• _Given entries_
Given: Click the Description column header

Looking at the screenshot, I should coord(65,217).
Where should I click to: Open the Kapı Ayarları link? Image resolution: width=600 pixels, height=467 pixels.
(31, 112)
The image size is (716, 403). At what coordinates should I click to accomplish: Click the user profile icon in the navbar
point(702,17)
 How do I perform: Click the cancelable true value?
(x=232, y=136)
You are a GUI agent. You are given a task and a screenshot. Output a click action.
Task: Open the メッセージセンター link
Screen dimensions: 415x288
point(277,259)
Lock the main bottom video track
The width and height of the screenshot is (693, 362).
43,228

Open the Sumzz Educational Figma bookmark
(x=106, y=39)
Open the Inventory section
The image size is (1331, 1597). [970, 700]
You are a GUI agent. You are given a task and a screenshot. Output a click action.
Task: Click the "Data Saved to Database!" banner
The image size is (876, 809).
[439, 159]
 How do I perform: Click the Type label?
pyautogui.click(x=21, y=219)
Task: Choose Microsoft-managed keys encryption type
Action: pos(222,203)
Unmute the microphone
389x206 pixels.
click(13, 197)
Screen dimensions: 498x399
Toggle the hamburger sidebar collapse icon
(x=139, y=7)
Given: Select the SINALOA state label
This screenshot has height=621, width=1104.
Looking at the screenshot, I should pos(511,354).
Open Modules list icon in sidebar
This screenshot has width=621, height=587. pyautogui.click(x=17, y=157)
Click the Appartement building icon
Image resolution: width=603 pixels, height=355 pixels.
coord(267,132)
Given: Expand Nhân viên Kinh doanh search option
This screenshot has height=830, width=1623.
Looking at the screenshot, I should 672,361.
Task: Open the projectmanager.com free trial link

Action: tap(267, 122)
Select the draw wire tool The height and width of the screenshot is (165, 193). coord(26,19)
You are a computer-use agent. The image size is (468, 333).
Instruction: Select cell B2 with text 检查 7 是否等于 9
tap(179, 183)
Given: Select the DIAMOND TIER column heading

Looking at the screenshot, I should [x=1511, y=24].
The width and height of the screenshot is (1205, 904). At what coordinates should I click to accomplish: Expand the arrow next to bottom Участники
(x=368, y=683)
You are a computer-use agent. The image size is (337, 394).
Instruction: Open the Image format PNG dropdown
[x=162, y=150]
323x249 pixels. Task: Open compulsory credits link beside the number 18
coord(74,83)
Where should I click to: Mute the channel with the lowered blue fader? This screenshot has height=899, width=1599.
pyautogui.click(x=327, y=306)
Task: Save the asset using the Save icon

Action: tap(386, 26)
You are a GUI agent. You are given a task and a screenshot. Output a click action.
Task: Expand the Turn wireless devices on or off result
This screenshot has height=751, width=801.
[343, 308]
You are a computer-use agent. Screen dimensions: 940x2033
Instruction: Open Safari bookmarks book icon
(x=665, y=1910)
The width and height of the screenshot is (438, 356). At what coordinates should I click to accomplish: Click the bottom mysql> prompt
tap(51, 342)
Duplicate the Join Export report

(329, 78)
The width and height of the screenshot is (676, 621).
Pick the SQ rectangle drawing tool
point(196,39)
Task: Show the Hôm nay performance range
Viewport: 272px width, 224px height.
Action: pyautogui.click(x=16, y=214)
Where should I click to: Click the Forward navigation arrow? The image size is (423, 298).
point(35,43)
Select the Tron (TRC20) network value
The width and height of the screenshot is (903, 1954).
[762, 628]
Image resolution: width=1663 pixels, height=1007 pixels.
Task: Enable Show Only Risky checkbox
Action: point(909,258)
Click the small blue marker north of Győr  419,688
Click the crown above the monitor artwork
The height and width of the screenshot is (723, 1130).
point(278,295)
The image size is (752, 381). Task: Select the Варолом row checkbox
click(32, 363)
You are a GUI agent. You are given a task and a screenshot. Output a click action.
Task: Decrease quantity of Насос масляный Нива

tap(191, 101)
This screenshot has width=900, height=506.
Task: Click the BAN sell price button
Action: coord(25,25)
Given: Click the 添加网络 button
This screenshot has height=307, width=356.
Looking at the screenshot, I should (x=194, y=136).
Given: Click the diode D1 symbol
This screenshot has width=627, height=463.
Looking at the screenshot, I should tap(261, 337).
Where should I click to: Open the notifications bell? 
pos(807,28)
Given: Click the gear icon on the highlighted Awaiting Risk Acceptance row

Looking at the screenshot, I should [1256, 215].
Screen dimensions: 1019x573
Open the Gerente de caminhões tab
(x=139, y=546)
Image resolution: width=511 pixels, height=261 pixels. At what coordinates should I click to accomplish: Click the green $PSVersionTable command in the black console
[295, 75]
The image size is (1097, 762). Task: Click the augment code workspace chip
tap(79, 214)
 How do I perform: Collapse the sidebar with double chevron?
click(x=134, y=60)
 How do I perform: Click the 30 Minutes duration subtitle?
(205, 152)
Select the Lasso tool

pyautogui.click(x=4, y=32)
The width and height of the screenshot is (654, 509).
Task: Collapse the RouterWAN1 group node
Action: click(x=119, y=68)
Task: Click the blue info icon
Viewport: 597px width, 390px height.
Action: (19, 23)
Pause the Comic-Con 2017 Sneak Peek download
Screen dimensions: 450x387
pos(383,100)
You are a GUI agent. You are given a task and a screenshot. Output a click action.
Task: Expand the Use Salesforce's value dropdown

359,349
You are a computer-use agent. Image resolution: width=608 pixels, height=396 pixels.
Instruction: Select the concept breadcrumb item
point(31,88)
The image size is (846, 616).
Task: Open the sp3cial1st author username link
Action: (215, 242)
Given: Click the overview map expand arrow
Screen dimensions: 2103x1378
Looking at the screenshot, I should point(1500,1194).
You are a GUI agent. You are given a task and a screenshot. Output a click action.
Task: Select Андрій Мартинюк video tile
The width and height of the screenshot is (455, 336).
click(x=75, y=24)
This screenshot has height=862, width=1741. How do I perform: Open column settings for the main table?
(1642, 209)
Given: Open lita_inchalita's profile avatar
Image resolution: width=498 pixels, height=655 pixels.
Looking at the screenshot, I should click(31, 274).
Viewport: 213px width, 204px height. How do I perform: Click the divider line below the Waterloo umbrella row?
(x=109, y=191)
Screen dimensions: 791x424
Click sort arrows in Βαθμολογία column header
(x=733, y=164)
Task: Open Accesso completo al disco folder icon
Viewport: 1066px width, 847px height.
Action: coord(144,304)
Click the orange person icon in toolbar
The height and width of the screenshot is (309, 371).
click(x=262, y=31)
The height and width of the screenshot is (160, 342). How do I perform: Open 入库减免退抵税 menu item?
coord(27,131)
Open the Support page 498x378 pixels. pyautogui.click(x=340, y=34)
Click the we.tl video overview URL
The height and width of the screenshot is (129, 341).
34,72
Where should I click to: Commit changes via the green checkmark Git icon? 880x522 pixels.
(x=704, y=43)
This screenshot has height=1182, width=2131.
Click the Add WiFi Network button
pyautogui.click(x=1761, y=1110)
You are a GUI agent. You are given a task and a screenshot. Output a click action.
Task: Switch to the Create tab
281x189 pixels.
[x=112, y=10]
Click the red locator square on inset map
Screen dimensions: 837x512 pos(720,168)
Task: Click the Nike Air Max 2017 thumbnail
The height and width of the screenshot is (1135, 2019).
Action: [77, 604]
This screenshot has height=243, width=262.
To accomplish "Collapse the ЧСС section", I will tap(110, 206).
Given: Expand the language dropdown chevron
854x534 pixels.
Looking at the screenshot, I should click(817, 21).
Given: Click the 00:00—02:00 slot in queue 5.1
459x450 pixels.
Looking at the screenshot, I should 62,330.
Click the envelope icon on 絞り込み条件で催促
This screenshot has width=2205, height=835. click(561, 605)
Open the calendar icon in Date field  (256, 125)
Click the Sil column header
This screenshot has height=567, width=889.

• _Brief_
Copy the records above verbatim, starting at the line that contains "Select the Tron (TRC20) network value" and ending at the line that contains "point(278,295)", with both of those lines included.

• _The result_
Select the Tron (TRC20) network value
The width and height of the screenshot is (903, 1954).
[762, 628]
Image resolution: width=1663 pixels, height=1007 pixels.
Task: Enable Show Only Risky checkbox
Action: point(909,258)
Click the small blue marker north of Győr  419,688
Click the crown above the monitor artwork
The height and width of the screenshot is (723, 1130).
point(278,295)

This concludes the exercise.